Selma Cetin1, Allison B Tobey, Vlad C Sandulache, Tianbing Yang, Mark Barsic, Yan Lin, Joseph E Dohar, Patricia A Hebda.   

Abstract

OBJECTIVE: To evaluate the role of targeted cyclooxygenase-2 inhibition in reducing scarring associated with a subglottic airway mucosal injury.
DESIGN: Thirty-four New Zealand white rabbits underwent anterior cricothyroidotomy. Subglottic stenosis (SGS) was created by carbon dioxide laser injury. INTERVENTION: Treatment consisted of intraperitoneal injection of celecoxib or vehicle for 4 days.
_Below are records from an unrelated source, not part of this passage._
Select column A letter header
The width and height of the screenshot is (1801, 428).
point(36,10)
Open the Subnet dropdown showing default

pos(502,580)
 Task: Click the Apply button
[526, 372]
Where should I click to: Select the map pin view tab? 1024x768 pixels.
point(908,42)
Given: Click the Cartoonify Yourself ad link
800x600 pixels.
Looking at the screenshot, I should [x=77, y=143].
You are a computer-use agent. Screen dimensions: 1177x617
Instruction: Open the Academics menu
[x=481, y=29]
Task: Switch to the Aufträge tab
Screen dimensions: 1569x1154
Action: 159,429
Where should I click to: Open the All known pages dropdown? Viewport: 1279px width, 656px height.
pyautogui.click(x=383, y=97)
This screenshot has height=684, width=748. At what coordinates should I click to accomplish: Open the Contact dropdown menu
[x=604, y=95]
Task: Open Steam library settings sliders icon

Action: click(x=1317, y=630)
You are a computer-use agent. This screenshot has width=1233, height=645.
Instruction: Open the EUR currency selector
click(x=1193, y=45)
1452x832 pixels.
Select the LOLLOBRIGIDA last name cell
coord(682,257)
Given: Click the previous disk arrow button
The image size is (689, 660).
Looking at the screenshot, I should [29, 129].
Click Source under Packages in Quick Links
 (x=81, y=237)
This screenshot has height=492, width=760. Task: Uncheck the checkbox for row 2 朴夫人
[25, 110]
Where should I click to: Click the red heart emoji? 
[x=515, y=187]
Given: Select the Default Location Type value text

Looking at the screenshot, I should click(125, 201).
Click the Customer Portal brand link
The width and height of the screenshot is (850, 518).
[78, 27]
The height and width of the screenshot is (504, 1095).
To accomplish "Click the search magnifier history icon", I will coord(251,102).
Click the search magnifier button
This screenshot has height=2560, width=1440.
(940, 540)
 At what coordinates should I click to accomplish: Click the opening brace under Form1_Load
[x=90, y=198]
Endoscopies were performed to assess injury and healing. Subglottic mucosal secretions were collected with Gelfoam swabs (Pfizer Inc) before and after injury and at subsequent time points. Animals were humanely killed at 3 or 8 weeks after injury and airways were excised, followed by gross examination and histologic analysis to assess the severity of SGS. Secretions were analyzed for interleukin-1β, prostaglandin E2 (PGE2), and matrix metalloproteinase-8 by enzyme-linked immunosorbent assays.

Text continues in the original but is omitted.